> [REQUIREMENT] Please copy exactly the lines from the one containing "The width and height of the screenshot is (1379, 838)." to the end of the entries, both included, and nothing else. Omit every picture.

Entries taken from a collection

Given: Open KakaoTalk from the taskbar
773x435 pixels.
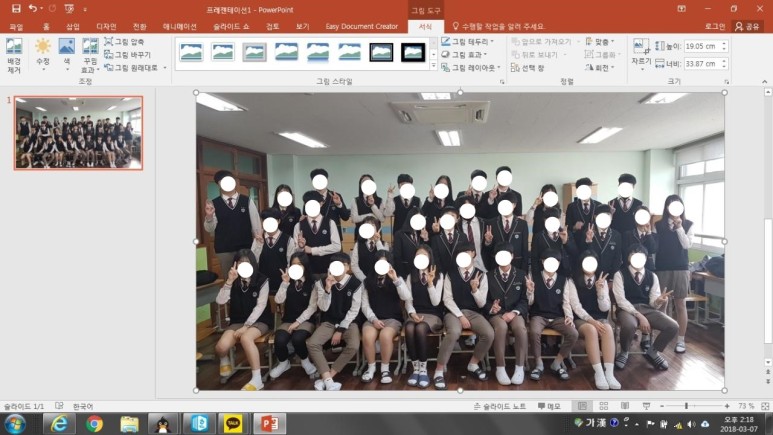Looking at the screenshot, I should (x=233, y=424).
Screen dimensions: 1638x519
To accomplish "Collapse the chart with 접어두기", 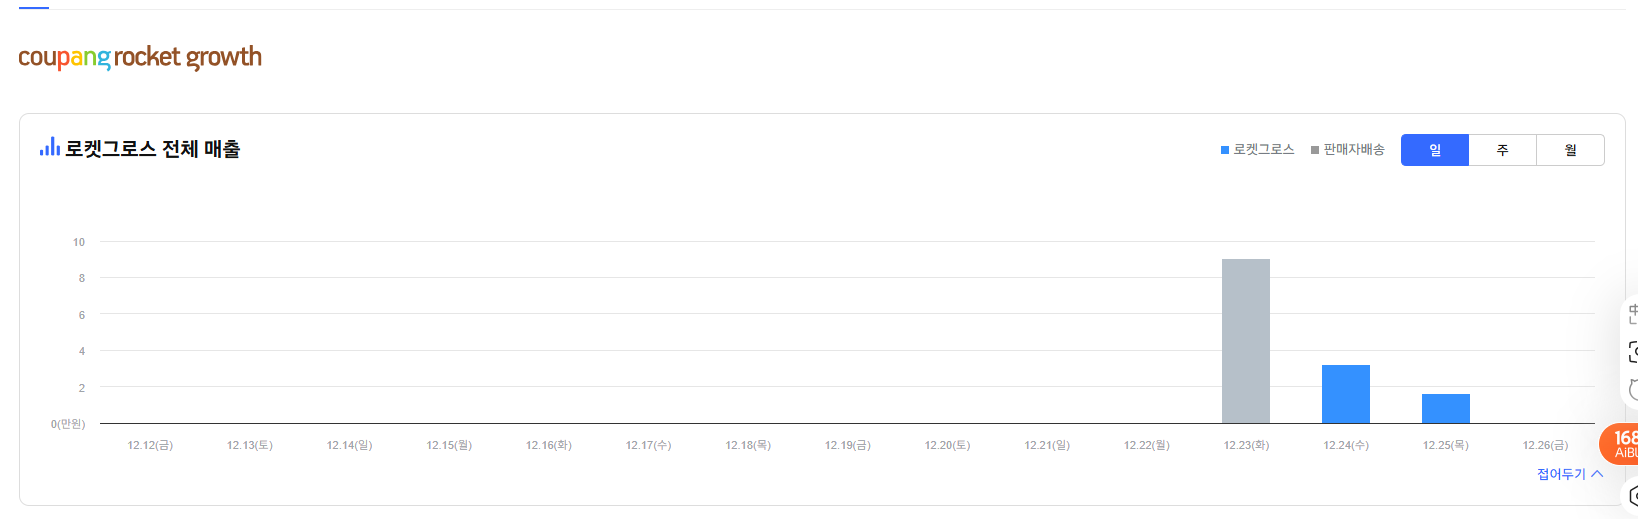I will pos(1569,474).
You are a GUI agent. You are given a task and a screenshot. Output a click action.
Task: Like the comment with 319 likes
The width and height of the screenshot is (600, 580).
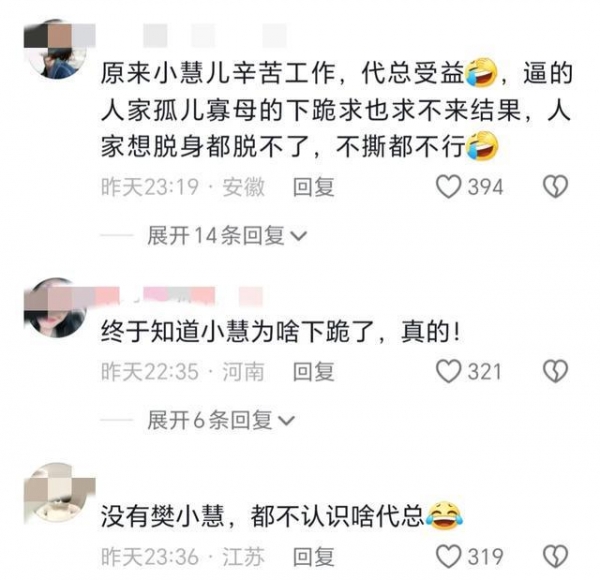pyautogui.click(x=448, y=556)
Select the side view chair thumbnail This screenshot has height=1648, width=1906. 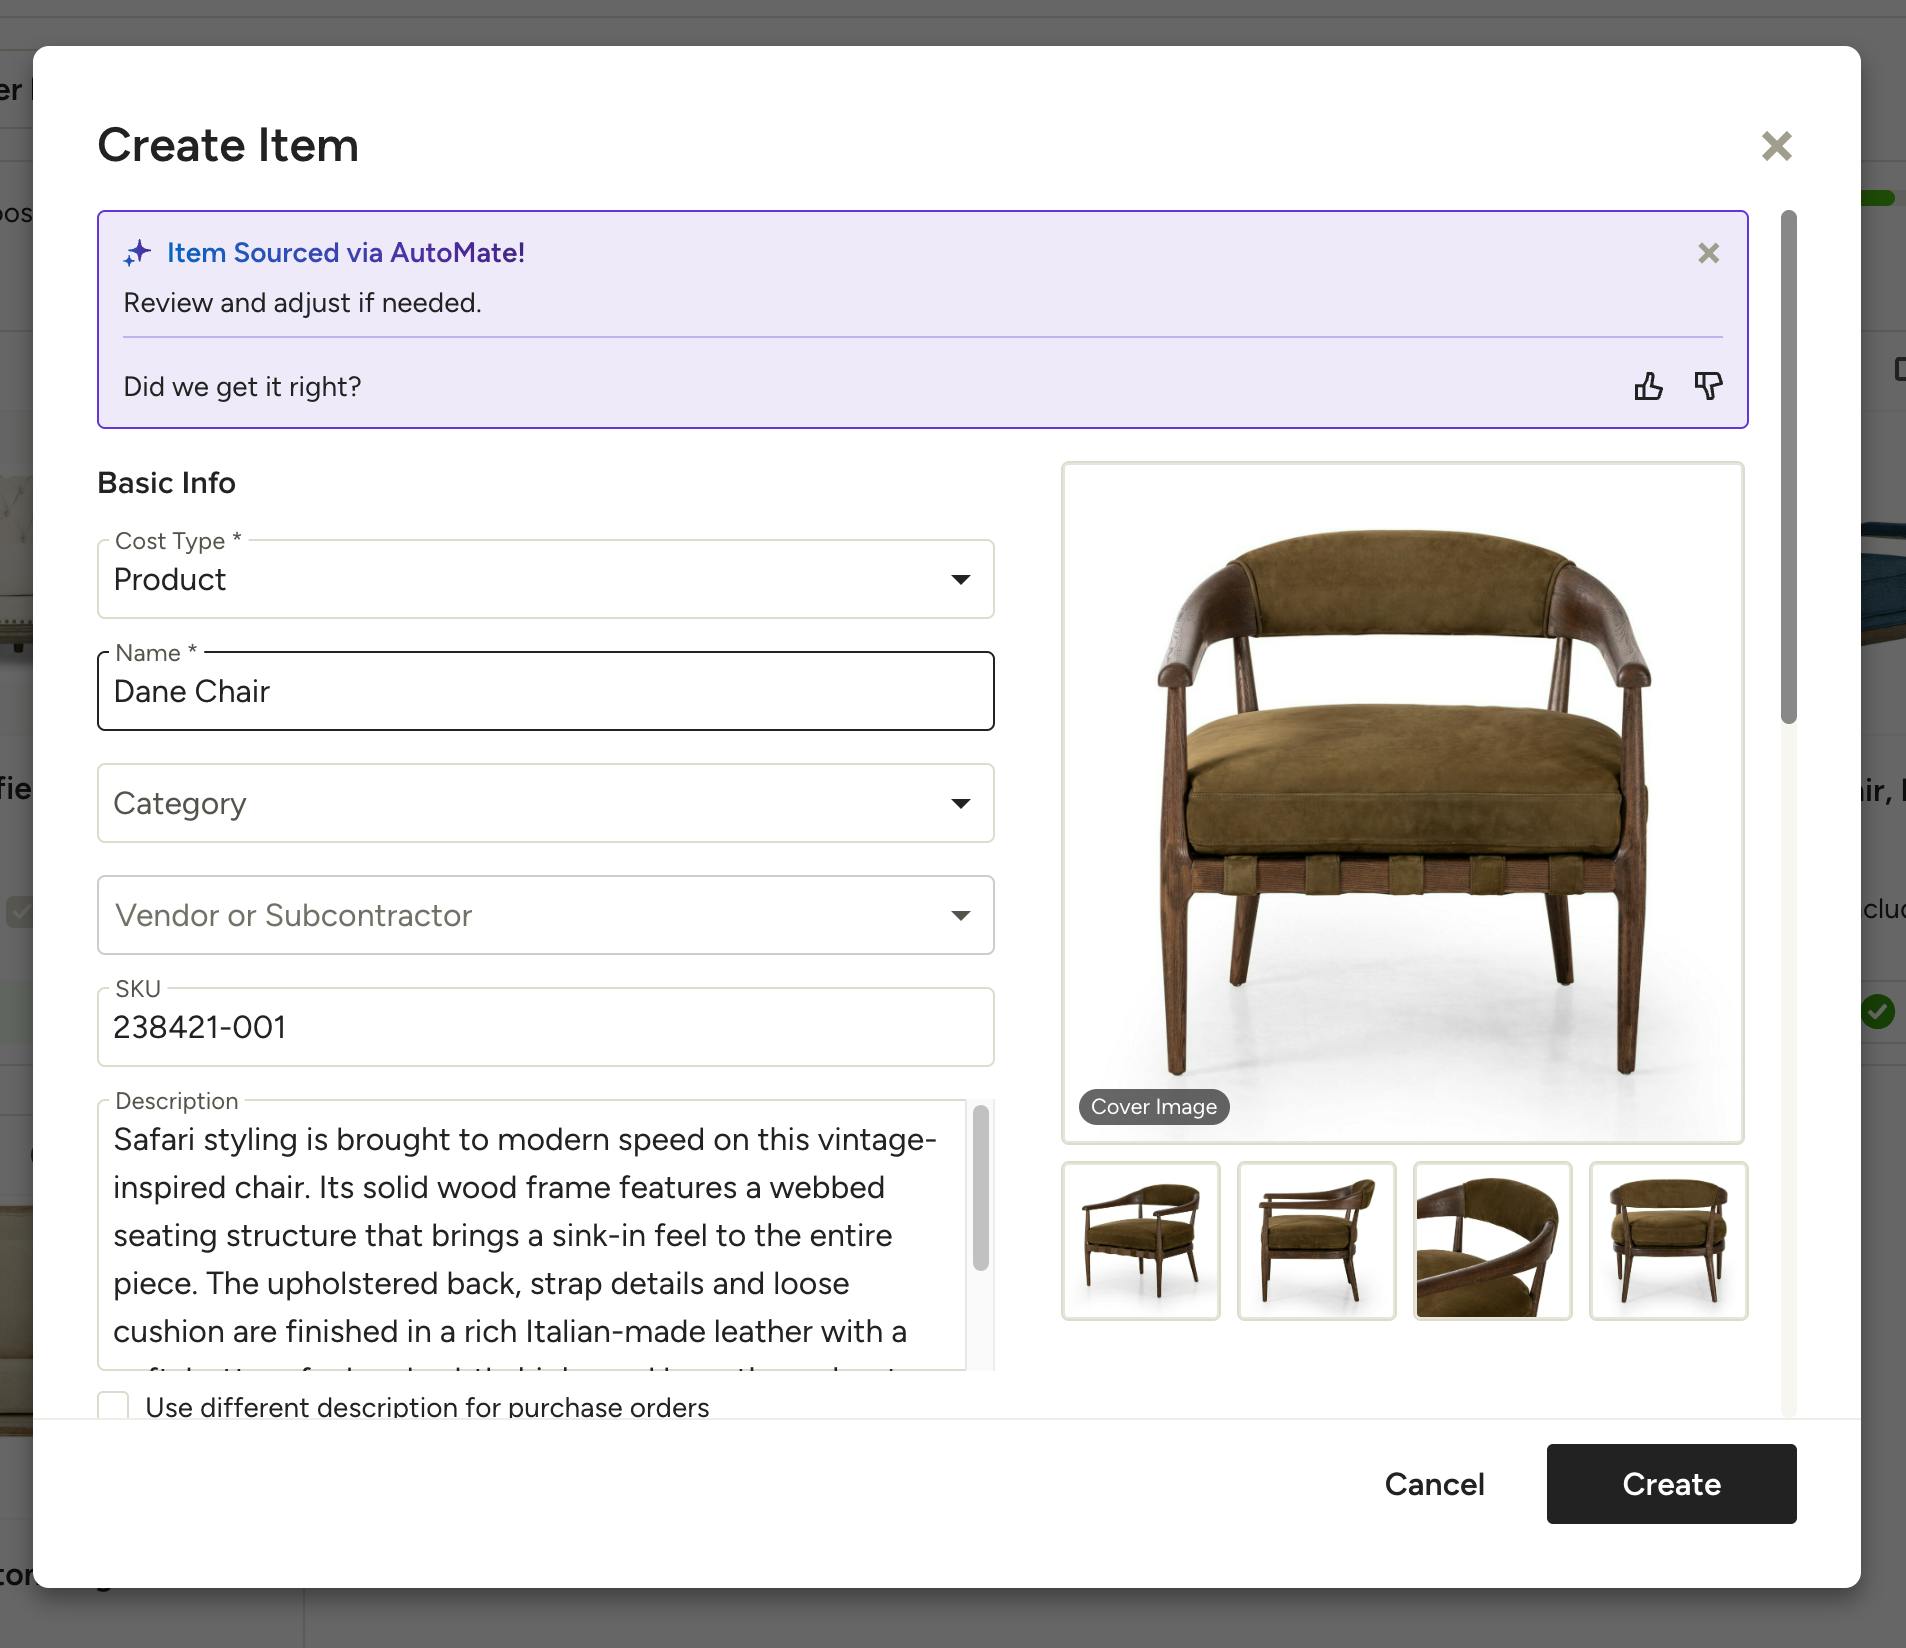[x=1316, y=1241]

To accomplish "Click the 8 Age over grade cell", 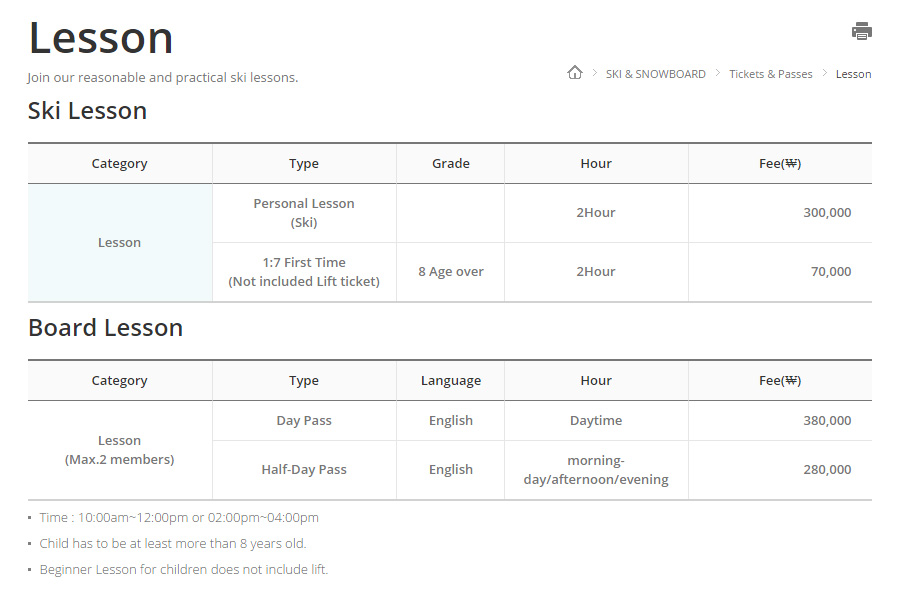I will click(x=450, y=272).
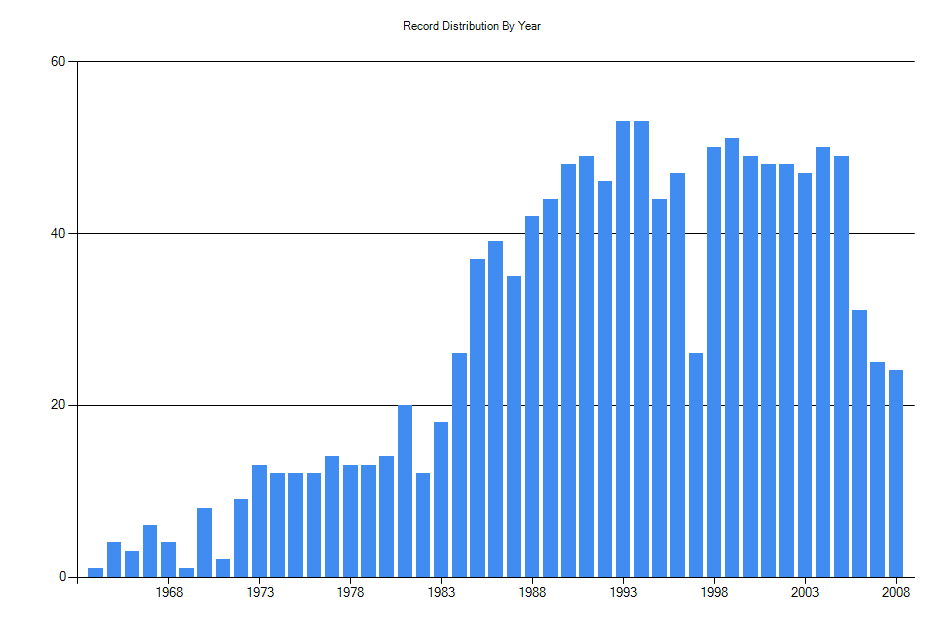Click the 1978 x-axis label
Screen dimensions: 945x630
[x=350, y=592]
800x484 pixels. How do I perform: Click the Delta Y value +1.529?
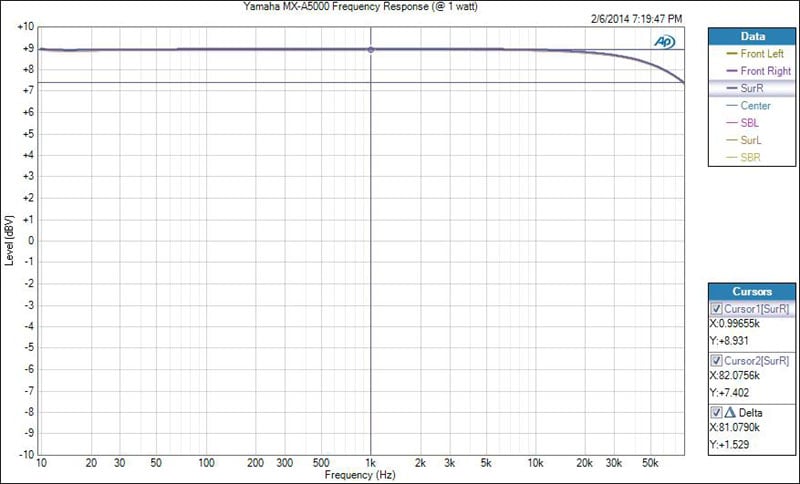pos(732,445)
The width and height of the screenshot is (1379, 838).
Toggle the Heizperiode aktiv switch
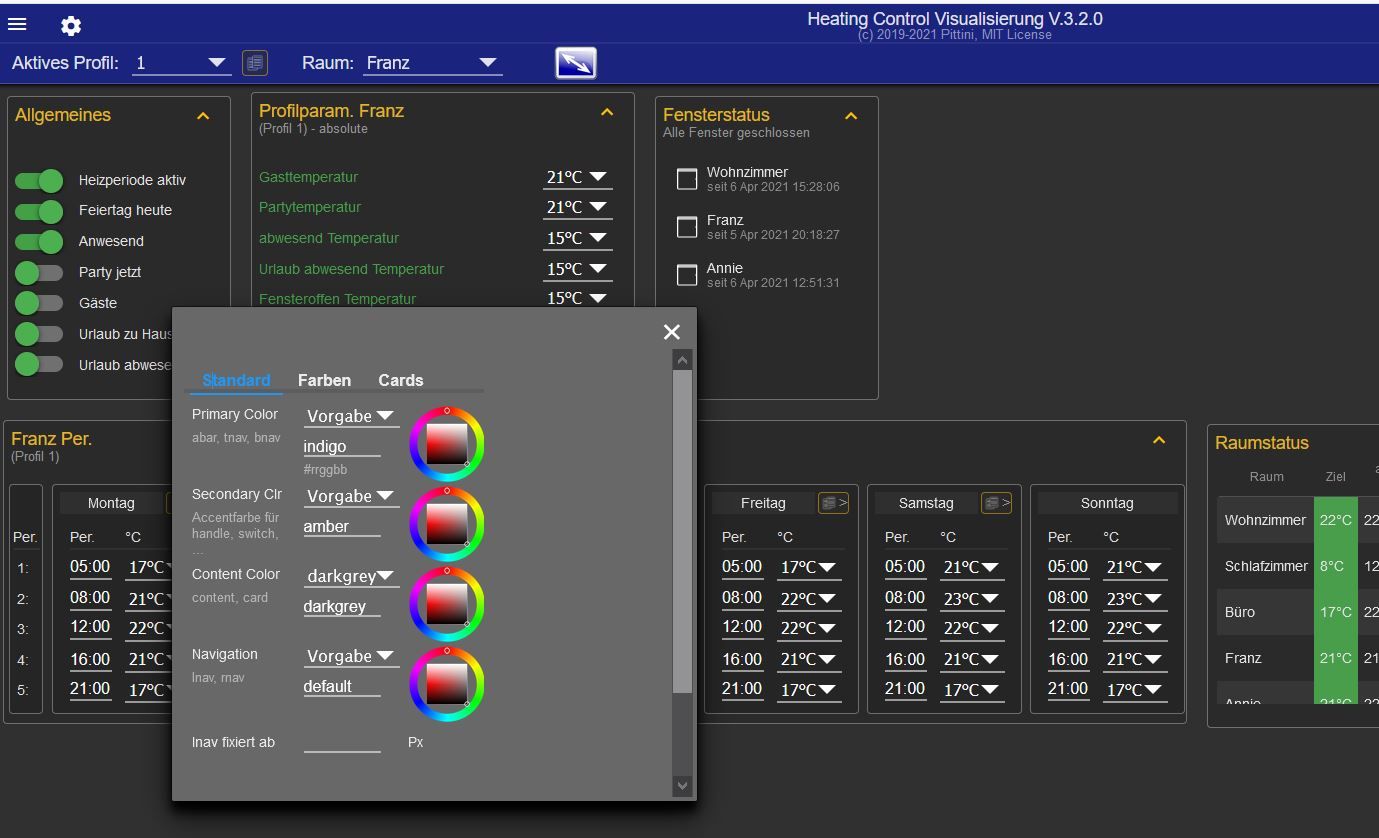coord(40,180)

> [TASK ANSWER]
The width and height of the screenshot is (1379, 838).
Toggle the Heizperiode aktiv switch
coord(40,180)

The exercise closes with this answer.